Rumah terasa sepi tanpa Rocky, kedua mertua yang apa-apa mengomel dan memarahinya merasa heran, karena orang yang dianggap menantu sampah enggak berguna, tidak seperti biasanya bahkan pulang pun selalu tepat waktu.

“Ma, Rocky kemana? Kok tiada di dapur,” tanya Selly penasaran,

“Mana Mama tahu, Mama kan bukan bodyguard dia,” jawab Sindy dengan nada malas,

“Mam, aku serius … dari tadi aku tidak melihat Rocky!” Selly berucap dengan tegas, membuat si ibu yang sedari tadi tadi membaca majalah pun bergegas menutupnya, kemudian menjawab dengan tegas pula, “Mama benar-benar-benar tidak tahu! apa kamu puas?!”

“Eh, mau kemana?”

“Cari Rocky,” jawab Selly.

“Untuk apa?
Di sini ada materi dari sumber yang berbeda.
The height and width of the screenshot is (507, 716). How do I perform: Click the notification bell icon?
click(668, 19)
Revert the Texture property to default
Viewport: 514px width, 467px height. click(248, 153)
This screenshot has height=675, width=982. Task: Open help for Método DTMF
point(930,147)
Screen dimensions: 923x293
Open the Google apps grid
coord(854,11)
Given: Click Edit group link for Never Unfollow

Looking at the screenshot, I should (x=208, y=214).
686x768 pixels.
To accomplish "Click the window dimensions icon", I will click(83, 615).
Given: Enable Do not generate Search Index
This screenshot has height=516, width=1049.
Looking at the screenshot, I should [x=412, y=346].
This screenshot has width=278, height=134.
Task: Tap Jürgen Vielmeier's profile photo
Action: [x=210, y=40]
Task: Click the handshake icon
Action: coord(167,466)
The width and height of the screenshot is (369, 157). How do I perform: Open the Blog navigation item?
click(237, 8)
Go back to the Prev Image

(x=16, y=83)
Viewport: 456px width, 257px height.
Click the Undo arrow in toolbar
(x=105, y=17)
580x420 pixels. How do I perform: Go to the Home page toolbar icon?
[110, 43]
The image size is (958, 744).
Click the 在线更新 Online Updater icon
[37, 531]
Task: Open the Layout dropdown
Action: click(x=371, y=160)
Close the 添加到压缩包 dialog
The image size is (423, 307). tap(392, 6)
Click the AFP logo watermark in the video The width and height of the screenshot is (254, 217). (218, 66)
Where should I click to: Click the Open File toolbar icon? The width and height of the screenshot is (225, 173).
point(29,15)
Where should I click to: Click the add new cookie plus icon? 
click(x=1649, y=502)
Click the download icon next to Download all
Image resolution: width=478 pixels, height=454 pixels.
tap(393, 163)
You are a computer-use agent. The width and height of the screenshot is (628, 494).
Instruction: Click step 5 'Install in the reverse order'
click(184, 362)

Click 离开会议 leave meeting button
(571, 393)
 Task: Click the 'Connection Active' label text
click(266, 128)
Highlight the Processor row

Bukankah lebih baik kalau dia tidak pulang, kan kamu bisa terbebas dari pria sampah itu kemudian mencari lelaki yang lebih kaya dan lebih mapan dari dia,” ucap Sindy membuat sang putri menghela napas malas 

“Apa yang mama ucapkan, sampai kapanpun aku tidak akan meminta cerai dari Rocky!” jawab Selly malas.

“Otakmu sudah gesrek atau bagaimana?! kau itu masih muda dan cantik, apa yang membuatmu mempertahankan pria sampah seperti Rocky?!”

“Mam, biarpun Rocky pria sampah di mata mama, tetapi dia baik, dan tidak pernah membantah disaat aku sedang memarahinya, dia tetap setia menyiapkan ku makan malam disaat aku pulang lembur, dan satu lagi …, kalau aku menceraikan dia, itu tiada bedanya aku dengan barang bekas, di mana tempat barang bekas yang sudah tidak terpakai? Di tempat sampah, Ma!” tutur Selly membungkam mulut si ibu yang selalu memandang rendah suaminya.

“Aku mau cari Rocky, dengan atau tanpa izin mama,” ucap Selly kemudian pergi meninggalkan Sindy yang masih terpaku mencerna ucapan putri tercinta.